Dans une interview au site Walla, l'ex-otage franco-israélienne Mia Shem a livré des détails précis sur les circonstances entourant sa rencontre avec l'entraîneur sportif qu'elle accuse de l'avoir droguée et agressée. Son récit révèle un scénario qui, selon ses avocates, porte toutes les caractéristiques d'une agression facilitée par l'usage de substances incapacitantes.
Selon Mia, la relation a débuté de façon banale lors d'une fête de Pourim où l'entraîneur s'est présenté à elle et lui a proposé des séances d'entraînement. Rapidement, il a évoqué ses contacts dans l'industrie cinématographique, mentionnant spécifiquement un producteur hollywoodien prétendument intéressé par l'histoire de sa captivité.

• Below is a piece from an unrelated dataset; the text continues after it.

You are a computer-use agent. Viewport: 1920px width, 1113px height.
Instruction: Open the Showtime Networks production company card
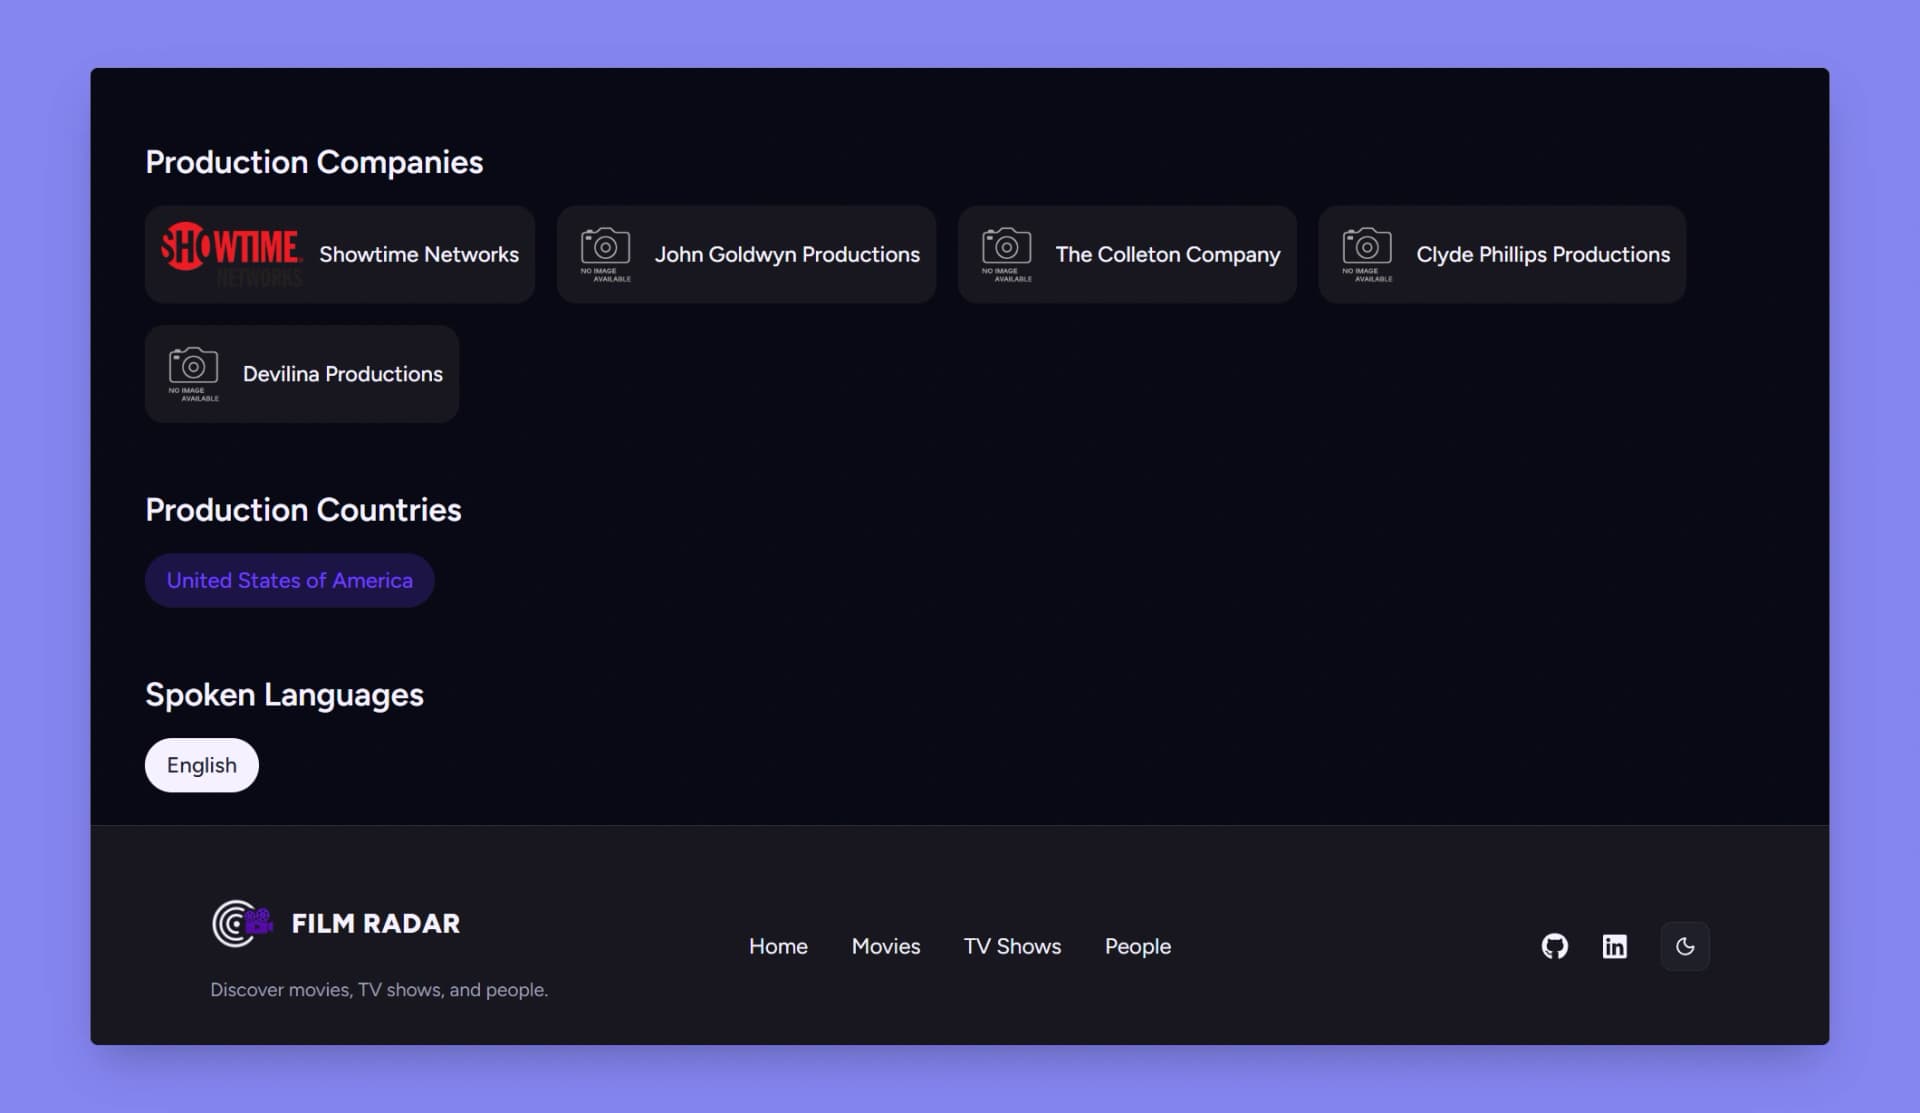click(x=339, y=254)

"Dès la première séance, il m'a parlé d'un producteur important et reconnu qui souhaitait nous rencontrer pour discuter d'un film basé sur ma vie et le livre que j'écrivais," précise-t-elle.
Après un premier rendez-vous manqué avec ce mystérieux producteur, une nouvelle rencontre a été organisée au domicile de Mia, qu'elle décrit comme son "refuge".
"La veille de la réunion, j'ai demandé à un bon ami de m'accompagner," explique-t-elle. Le jour même, "le coach est arrivé en retard et à partir de ce moment-là, ma mémoire a été plus ou moins effacée."
Dans son témoignage, Mia rapporte que l'entraîneur serait arrivé seul, sans le producteur annoncé, et aurait demandé à son ami de quitter les lieux, prétextant "une réunion importante". Il aurait également recommandé à cet ami "de ne pas boire dans un verre de boisson qui était sur la table".
Mia évoque des "flashbacks très perturbants" qui sont revenus "un jour ou deux plus tard", notamment "des flashbacks d'une personne entrant dans son dressing" alors qu'elle s'habillait. Elle se souvient également d'un moment où elle "n'était pas complètement habillée".